2. std::chrono::time_point

std::chrono::time_point is a way of expressing a particular point in time – surprise, surprise!

If you think about it, how can you logically define a point in time ? We need to have a reference starting point and a duration from the starting point. This is exactly what std::chrono::time_point does.

The class declaration looks like this:

template<
    class Clock,
    class Duration = typename Clock::duration
> class time_point;

There are two template parameters here:

The first one is Clock which represents a reference clock relative to which the point in time is being measured. For now, some examples of clocks are:

  • system_clock: this represents a real-world wall clock. It's useful when you want to measure time in terms of real-world times. It's important to note that the system time can usually be changed on any system, so you shouldn't depend on this clock to calculate time periods between tasks / performance profiling.
  • steady_clock: this represents a monotonically increasing clock. It's useful when you need stop-watch like clock accounting.

The second template parameter is Duration which is what we discussed in the previous section. A time_point needs to be associated with a duration type since that's what is being used to measure ticks since the 'epoch' of the Clock.

Epoch is just a way of saying a reference point in time. While there's no mandate for which reference to use, Unix Time - that is, the time since 00:00:00 Coordinated Universal Time (UTC), Thursday, 1 January 1970 is a common one.

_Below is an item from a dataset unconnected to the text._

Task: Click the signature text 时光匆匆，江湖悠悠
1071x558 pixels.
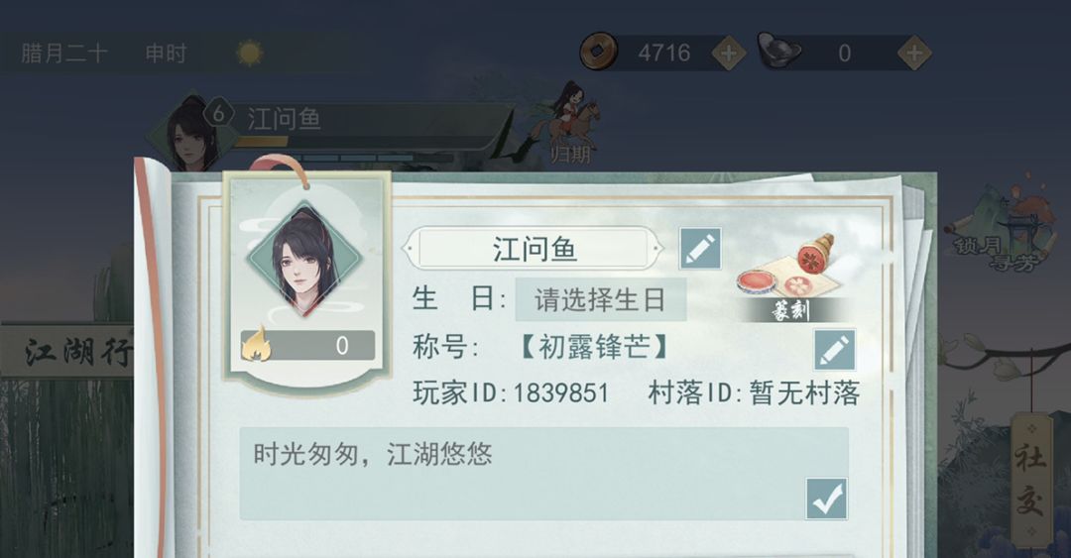Action: (x=373, y=454)
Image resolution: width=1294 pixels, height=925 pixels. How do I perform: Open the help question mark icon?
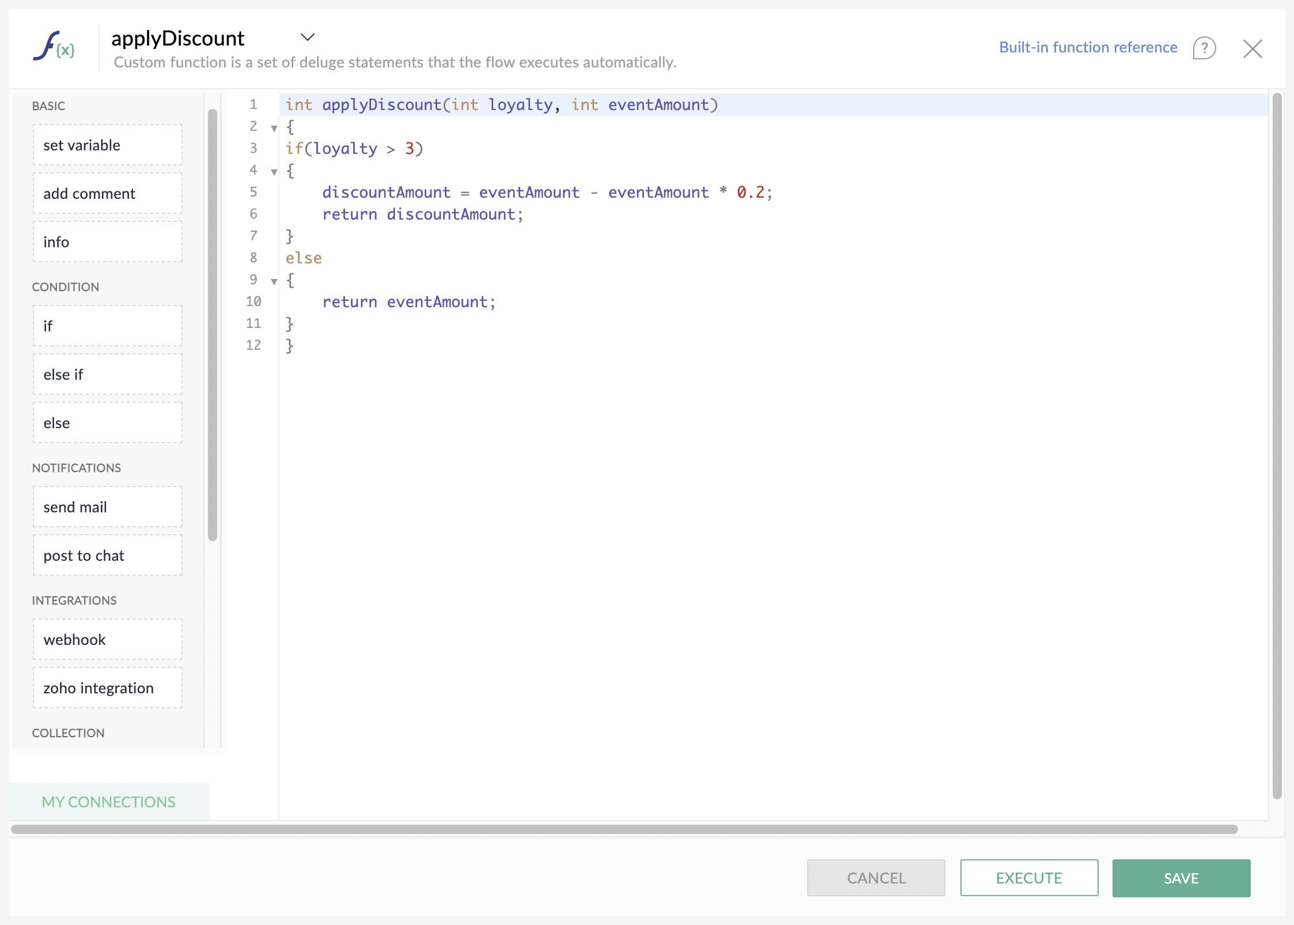pyautogui.click(x=1204, y=48)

Time points based on the same clock can be subtracted and not added. For example:

auto tp1 = std::chrono::system_clock::now();
...
auto tp2 = std::chrono::system_clock::now()
auto tp3 = std::chrono::steady_clock::now();

auto diff = tp2 - tp1; // OK
auto add = tp1 + tp2; // Not Ok
auto add = tp3 - tp2; // Not Ok - based on different clocks

Let's now see what clocks are.

3. Clock Types

A Clock is a type that ties together std::chrono::duration and std::chrono::time_point. It has a function now() that returns the current time_point. The formal requirements for a type to be a Clock can be found in the C++ spec here.

As mentioned before, system_clock and steady_clock are two popular clocks provided by the standard library. Each clock has its own associated duration as well.

Each time_point is associated with some clock, since it really has to be relative to some given reference.

Finally, let's see some examples of how you can tie together duration, time_point, and Clock. Let's say you want to measure the time that looping 100,000,000 times takes in nanoseconds, and you also want to print out the current wall time:

#include <chrono>
#include <iostream>
#include <ratio>
#include <thread>
#include <ctime>

using namespace std::chrono;
constexpr size_t kIterations = 100000000;
void testFunction () {
    for (size_t i = 0; i < kIterations; i++) {
    }
}

int main()
{
    auto tStartSteady = std::chrono::steady_clock::now();
    std::time_t startWallTime = system_clock::to_time_t(system_clock::now());
    std::cout << "Time start = " << std::ctime(&startWallTime) << " \n";
    testFunction();
    auto tEndSteady = std::chrono::steady_clock::now();
    nanoseconds diff = tEndSteady - tStartSteady;
    std::time_t endWallTime = system_clock::to_time_t(system_clock::now());
    std::cout << "Time end = " << std::ctime(&endWallTime) << " \n";
    std::cout << "Time taken = " << diff.count() << " ns";
    return 0; 
}

The output of the program is the following:

Output:
// This can of course vary from system to system
Time start = Tue Nov  7 07:11:13 2023

Time end = Tue Nov  7 07:11:13 2023

Time taken = 50998885 ns

Summary

This article explored various facets of the std::chrono API in C++. The std::chrono API allows C++ programmers to safely keep track of time thanks to its strongly typed system. It also helps maintain support for convenient conversions between different 'types' of time points.